DATA FOR THIS TASK section start

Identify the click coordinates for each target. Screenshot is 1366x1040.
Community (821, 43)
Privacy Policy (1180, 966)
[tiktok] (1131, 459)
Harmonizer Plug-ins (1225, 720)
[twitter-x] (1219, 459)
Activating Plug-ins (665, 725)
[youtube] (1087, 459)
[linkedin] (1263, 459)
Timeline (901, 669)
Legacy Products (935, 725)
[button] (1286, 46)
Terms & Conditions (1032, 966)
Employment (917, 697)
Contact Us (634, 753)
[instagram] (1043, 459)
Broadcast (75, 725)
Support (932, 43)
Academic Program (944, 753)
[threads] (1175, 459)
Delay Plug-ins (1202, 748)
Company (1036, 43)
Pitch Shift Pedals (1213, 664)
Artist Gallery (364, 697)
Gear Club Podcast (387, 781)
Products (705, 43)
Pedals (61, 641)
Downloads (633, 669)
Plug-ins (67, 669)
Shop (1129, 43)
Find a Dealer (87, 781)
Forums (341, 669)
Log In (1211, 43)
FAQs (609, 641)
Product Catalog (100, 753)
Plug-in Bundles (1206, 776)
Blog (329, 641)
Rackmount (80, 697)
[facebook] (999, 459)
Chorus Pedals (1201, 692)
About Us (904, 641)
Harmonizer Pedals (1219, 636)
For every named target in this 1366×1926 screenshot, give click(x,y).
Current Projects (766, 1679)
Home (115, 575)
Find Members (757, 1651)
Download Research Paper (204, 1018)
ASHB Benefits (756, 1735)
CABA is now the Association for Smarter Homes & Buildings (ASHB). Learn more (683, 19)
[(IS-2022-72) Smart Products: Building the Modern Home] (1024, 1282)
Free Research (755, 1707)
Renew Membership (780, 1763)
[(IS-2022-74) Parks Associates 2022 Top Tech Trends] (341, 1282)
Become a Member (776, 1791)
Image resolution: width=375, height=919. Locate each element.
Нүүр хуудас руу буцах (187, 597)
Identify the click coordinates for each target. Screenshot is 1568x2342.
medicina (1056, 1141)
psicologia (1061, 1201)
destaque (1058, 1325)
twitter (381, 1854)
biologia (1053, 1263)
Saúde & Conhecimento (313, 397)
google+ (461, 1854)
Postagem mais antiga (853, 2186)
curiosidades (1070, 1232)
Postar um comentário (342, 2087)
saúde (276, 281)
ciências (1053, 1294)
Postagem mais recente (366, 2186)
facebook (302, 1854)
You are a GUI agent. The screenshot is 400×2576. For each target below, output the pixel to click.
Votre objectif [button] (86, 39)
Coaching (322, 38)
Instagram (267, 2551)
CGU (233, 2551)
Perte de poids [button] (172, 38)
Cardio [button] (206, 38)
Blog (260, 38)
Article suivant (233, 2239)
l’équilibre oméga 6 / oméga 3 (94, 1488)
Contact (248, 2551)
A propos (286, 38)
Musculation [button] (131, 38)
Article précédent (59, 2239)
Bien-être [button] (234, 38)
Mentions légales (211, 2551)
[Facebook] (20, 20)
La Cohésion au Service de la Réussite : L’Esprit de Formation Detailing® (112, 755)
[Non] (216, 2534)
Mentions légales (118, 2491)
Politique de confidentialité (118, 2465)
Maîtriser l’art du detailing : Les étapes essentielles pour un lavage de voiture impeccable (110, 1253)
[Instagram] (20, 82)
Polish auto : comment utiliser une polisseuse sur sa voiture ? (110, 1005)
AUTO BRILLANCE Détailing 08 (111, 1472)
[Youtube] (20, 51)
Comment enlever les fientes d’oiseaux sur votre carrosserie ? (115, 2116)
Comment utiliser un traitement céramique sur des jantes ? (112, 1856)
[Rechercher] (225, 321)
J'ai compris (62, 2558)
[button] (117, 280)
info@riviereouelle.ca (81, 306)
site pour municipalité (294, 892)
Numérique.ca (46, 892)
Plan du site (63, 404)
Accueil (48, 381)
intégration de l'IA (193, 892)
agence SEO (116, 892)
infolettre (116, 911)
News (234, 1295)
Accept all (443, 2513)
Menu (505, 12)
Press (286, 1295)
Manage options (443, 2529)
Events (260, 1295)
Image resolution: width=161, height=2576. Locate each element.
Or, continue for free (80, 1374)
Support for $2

DATA FOR THIS TASK section end

• GOAL OF THE EXERCISE: The expected output is exactly the lines of the listing above between the line holding "For every named" and the line holding "biologia (1053, 1263)", inclusive.

• RESPONSE TO THIS TASK:
For every named target in this 1366×1926 screenshot, give click(x,y).
Current Projects (766, 1679)
Home (115, 575)
Find Members (757, 1651)
Download Research Paper (204, 1018)
ASHB Benefits (756, 1735)
CABA is now the Association for Smarter Homes & Buildings (ASHB). Learn more (683, 19)
[(IS-2022-72) Smart Products: Building the Modern Home] (1024, 1282)
Free Research (755, 1707)
Renew Membership (780, 1763)
[(IS-2022-74) Parks Associates 2022 Top Tech Trends] (341, 1282)
Become a Member (776, 1791)
Image resolution: width=375, height=919. Locate each element.
Нүүр хуудас руу буцах (187, 597)
Identify the click coordinates for each target. Screenshot is 1568x2342.
medicina (1056, 1141)
psicologia (1061, 1201)
destaque (1058, 1325)
twitter (381, 1854)
biologia (1053, 1263)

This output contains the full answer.